▶ Source material:
------------------------------------------------
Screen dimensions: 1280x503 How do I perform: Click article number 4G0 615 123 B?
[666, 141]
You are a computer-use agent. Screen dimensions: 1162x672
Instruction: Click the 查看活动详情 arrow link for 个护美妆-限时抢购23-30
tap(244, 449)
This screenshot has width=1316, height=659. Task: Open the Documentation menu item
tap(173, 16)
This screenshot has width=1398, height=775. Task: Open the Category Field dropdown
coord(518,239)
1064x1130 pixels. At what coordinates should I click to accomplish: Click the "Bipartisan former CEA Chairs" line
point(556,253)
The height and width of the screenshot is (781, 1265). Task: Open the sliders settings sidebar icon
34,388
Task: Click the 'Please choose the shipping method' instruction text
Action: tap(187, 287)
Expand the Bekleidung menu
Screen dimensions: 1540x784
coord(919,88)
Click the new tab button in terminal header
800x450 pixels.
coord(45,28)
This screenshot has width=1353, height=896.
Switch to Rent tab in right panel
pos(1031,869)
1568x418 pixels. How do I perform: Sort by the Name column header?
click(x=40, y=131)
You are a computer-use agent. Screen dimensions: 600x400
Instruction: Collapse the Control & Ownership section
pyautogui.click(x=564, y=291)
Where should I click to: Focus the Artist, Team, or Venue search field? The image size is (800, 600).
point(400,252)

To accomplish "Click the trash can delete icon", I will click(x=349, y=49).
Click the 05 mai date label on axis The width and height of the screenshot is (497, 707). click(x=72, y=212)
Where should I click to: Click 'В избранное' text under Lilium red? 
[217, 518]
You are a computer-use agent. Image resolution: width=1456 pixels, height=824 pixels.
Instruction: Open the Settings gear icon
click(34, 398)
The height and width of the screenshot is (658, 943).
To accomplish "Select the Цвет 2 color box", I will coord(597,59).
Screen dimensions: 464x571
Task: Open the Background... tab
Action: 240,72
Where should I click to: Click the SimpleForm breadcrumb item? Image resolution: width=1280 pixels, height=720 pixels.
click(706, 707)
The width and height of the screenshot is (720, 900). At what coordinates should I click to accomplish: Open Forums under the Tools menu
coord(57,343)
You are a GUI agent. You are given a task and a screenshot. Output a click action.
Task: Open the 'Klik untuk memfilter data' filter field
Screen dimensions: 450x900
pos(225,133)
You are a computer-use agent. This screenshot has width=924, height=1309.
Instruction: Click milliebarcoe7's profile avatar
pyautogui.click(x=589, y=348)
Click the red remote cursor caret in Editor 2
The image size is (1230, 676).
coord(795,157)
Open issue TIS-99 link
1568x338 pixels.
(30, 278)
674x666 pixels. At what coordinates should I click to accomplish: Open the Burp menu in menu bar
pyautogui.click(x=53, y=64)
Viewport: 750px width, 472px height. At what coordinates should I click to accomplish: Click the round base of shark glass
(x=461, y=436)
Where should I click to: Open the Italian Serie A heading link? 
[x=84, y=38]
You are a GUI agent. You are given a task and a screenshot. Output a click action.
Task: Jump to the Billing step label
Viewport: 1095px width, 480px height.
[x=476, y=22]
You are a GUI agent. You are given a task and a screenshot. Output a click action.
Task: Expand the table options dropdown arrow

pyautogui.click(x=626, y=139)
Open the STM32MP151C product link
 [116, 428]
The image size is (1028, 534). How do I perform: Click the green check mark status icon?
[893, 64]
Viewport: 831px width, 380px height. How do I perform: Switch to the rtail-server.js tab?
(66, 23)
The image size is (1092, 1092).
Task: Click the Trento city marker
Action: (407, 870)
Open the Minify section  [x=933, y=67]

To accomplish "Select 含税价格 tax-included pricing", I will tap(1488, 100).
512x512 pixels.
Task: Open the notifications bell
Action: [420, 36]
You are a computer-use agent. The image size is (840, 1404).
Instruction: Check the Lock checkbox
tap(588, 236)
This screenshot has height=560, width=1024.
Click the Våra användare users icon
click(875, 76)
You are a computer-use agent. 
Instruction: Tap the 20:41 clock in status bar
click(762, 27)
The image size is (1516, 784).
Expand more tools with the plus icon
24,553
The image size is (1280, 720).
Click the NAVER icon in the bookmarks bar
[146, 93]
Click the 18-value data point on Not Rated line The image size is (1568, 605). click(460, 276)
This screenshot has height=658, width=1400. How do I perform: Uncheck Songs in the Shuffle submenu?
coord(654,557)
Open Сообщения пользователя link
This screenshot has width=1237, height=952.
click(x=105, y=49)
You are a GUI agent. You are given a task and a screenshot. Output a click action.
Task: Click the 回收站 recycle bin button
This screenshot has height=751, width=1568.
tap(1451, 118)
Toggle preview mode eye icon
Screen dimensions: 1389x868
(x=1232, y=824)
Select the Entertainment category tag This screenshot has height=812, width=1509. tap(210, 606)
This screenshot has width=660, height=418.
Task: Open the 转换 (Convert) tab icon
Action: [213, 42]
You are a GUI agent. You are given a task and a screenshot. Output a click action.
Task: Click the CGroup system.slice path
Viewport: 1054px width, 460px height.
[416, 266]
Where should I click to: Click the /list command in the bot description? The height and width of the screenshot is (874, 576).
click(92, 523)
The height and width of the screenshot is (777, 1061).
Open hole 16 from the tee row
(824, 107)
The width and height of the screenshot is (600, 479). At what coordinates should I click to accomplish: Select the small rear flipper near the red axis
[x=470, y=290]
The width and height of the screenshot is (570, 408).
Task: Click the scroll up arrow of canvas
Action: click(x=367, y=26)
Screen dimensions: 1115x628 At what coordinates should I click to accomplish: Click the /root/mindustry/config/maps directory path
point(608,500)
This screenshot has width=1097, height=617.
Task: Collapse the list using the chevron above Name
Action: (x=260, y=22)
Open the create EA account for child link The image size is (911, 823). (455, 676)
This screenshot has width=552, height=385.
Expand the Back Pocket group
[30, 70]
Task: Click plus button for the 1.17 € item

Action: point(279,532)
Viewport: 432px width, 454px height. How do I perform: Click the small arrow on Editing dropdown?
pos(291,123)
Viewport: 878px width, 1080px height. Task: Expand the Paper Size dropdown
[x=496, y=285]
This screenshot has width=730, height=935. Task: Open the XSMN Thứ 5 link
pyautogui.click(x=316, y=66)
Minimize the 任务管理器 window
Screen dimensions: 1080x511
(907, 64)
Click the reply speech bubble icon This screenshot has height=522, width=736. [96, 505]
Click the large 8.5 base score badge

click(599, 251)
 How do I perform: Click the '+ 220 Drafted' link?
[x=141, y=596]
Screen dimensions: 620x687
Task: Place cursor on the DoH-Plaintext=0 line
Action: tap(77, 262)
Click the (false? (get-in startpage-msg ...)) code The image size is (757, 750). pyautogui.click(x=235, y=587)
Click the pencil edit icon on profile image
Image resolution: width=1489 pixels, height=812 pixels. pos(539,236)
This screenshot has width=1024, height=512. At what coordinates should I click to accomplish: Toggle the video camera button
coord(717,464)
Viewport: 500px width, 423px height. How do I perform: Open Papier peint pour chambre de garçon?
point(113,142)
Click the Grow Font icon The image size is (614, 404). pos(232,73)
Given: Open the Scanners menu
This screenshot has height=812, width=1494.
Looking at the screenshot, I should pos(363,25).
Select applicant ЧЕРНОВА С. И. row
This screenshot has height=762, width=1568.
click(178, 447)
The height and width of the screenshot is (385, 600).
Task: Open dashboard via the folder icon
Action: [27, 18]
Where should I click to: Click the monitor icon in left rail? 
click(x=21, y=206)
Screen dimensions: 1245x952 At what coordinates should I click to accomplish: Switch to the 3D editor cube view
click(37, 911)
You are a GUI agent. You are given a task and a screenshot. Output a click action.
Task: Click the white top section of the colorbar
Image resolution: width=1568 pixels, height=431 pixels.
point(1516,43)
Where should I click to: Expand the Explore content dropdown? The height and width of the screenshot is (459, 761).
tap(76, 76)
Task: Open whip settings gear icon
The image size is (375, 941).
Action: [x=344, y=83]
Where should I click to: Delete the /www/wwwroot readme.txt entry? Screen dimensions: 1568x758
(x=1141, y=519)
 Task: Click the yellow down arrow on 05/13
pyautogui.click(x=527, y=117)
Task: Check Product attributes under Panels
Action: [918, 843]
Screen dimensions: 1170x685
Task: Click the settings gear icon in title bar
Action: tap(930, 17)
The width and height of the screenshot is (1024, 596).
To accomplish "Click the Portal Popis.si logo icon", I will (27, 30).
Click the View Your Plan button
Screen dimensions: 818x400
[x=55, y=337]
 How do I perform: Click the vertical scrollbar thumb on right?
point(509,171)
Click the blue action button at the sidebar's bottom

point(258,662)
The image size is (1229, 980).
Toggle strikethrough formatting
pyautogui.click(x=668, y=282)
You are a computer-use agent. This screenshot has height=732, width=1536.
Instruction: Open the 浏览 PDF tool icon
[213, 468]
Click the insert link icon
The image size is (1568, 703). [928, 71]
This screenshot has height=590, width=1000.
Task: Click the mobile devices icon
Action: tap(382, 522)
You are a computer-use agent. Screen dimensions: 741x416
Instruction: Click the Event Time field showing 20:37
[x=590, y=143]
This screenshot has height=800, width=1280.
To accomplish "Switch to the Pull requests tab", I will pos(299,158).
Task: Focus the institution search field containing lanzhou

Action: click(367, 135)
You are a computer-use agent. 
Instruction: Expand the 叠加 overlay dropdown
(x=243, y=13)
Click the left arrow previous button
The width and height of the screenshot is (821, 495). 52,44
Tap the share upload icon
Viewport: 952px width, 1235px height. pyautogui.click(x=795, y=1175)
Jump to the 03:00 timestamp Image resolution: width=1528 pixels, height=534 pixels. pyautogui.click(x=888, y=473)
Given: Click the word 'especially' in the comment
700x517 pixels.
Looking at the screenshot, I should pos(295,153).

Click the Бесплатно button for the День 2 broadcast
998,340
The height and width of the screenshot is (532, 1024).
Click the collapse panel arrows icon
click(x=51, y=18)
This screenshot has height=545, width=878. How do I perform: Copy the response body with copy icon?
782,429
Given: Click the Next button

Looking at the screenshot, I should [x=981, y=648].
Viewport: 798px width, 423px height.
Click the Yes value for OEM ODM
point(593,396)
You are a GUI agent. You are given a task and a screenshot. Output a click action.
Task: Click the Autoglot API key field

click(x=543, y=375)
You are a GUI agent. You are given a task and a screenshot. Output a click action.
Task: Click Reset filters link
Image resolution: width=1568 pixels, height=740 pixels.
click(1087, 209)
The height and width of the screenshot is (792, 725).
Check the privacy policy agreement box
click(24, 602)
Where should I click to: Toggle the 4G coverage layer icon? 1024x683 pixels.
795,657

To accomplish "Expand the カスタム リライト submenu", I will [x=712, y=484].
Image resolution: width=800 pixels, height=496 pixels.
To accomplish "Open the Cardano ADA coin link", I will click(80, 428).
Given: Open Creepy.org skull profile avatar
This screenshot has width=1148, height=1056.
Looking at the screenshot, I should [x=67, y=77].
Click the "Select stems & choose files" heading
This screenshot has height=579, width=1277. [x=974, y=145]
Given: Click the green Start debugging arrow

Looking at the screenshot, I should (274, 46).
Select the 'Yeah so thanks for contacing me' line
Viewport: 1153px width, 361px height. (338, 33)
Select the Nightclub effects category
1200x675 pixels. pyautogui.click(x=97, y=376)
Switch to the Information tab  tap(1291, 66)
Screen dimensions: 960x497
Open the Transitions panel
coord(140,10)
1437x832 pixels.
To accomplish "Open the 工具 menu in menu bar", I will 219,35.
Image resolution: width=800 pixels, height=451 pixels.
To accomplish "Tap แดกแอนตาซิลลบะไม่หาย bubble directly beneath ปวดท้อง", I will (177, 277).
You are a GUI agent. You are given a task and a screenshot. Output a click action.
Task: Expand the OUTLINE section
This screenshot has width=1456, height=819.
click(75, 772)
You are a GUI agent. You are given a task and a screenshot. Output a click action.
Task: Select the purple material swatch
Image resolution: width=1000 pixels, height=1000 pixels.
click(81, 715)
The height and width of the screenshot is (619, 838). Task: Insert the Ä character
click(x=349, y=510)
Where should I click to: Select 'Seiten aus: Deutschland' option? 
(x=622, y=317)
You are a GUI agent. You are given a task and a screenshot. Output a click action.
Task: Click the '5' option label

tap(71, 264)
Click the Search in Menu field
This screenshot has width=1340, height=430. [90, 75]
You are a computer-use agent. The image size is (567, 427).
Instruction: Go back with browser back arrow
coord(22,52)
------------------------------------------------
Word for word, reproduce the listing from its first line through the line that has "You are a computer-use agent. Image" in it, and go no further.

Screen dimensions: 1280x503 How do I perform: Click article number 4G0 615 123 B?
[666, 141]
You are a computer-use agent. Screen dimensions: 1162x672
Instruction: Click the 查看活动详情 arrow link for 个护美妆-限时抢购23-30
tap(244, 449)
This screenshot has width=1316, height=659. Task: Open the Documentation menu item
tap(173, 16)
This screenshot has width=1398, height=775. Task: Open the Category Field dropdown
coord(518,239)
1064x1130 pixels. At what coordinates should I click to accomplish: Click the "Bipartisan former CEA Chairs" line
point(556,253)
The height and width of the screenshot is (781, 1265). Task: Open the sliders settings sidebar icon
34,388
Task: Click the 'Please choose the shipping method' instruction text
Action: tap(187, 287)
Expand the Bekleidung menu
Screen dimensions: 1540x784
coord(919,88)
Click the new tab button in terminal header
800x450 pixels.
coord(45,28)
This screenshot has width=1353, height=896.
Switch to Rent tab in right panel
pos(1031,869)
1568x418 pixels. How do I perform: Sort by the Name column header?
click(x=40, y=131)
You are a computer-use agent. Screen dimensions: 600x400
Instruction: Collapse the Control & Ownership section
pyautogui.click(x=564, y=291)
Where should I click to: Focus the Artist, Team, or Venue search field? The image size is (800, 600).
point(400,252)

To accomplish "Click the trash can delete icon", I will click(x=349, y=49).
Click the 05 mai date label on axis The width and height of the screenshot is (497, 707). click(x=72, y=212)
Where should I click to: Click 'В избранное' text under Lilium red? 
[217, 518]
You are a computer-use agent. Image resolution: width=1456 pixels, height=824 pixels.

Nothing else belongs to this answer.